EU Set to Challenge US Dominance in Internet Control to Deter Spying

Written by | Monday, February 17th, 2014

The European Commission wants to end US control over the control of the internet, according to a paper “Europe’s role in shaping the future of Internet governance” published last Wednesday (12 February). The EU report urges to establish an international group to replace the California-based Internet Corporation for Assigned Names and Numbers (ICANN), which manages the assignation of domains such as .com, .co.uk and .org to new websites. It specifically argues that “greater international balance within the existing structures can increase the legitimacy of current governance arrangements.”
The United States currently stands at the centre of power behind the structure of the internet. To that end, a number of jurisdictions have been increasingly concerned and complained about what appears to be a too-cosy relationship between the ICANN and the US government which is governed by an exclusive contract between the two. This has also led the EU digital agenda commissioner, Neelie Kroes, to warn that the web should not be allowed to “unravel into a series of regional or national networks” and call for “a timeline to globalise ICANN”.
Yet, the degree to which the EU paper’s recommendations will be implemented depend on how much agreement on a common internet strategy can be reached between the bloc’s 28 governments. The online economy is one of the fastest growing sectors in the European Union and its share of the bloc’s economic output is projected to rise from 3.8 percent in 2010 to 5.7 percent in 2016. But public trust in the web has been rocked over the past year by a series of scandals, many of them documented by whistleblower Edward Snowden revealing the scale of government surveillance by the US national security services.

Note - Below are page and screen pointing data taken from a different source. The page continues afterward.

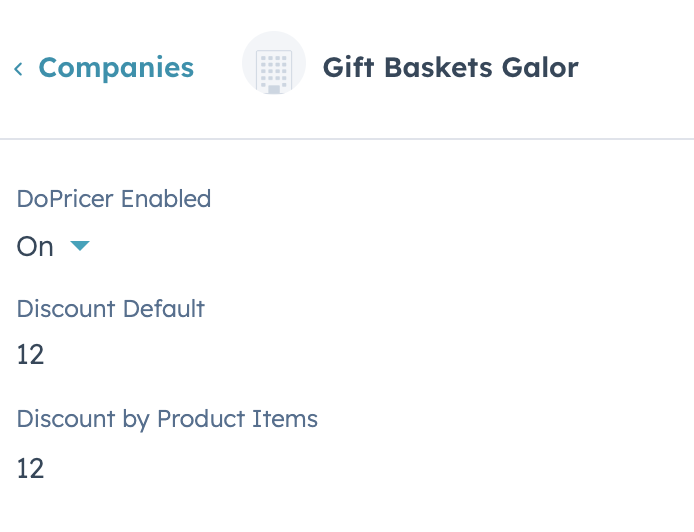Screen dimensions: 694x532
Task: Edit the Discount by Product Items value
Action: [31, 468]
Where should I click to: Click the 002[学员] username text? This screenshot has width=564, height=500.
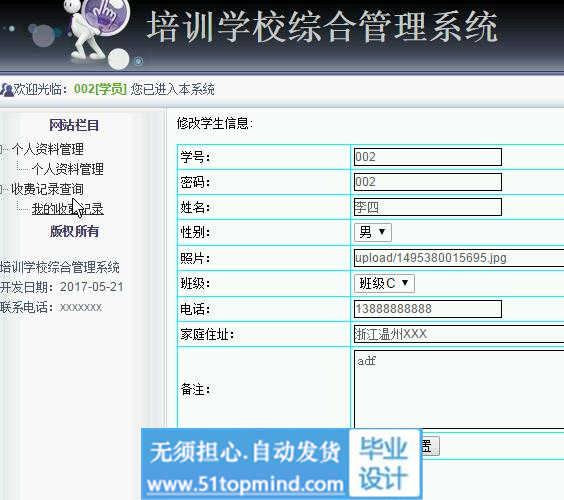pos(100,89)
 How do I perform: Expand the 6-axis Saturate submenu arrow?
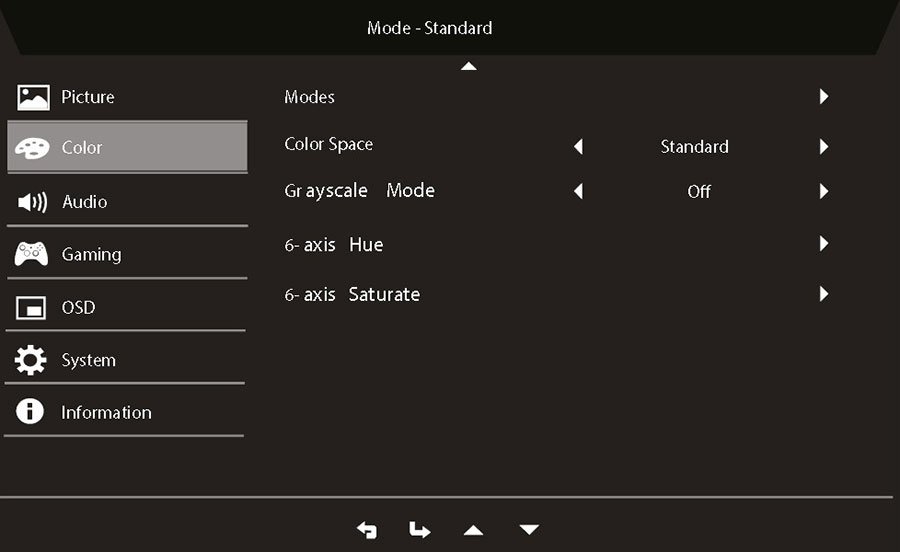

While the scandals are expected to have a big impact on the online economy, among whom the US cloud industry will be particularly affected when it comes to sheer amount of lost revenues. Several governments, including Russia, China, and Brazil, have recently called for greater government control over the Internet. Meanwhile, momentum for a radical response to the National Security Agency (NSA) spying scandal is also building in the European Union, after Germany’s Chancellor, Angela Merkel, backed calls for European internet services that are walled off from the US. Her comments came despite intensive efforts by President Barack Obama to quell European concerns and anger over the NSA revelations that showed US spy agencies tapped Ms Merkel’s mobile phone. Ms Merkel, who hopes to gain support also from François Hollande, the French president, is set to push for EU-based alternatives to the current US-dominated internet infrastructure when she holds talks in Paris this coming Wednesday (19 February).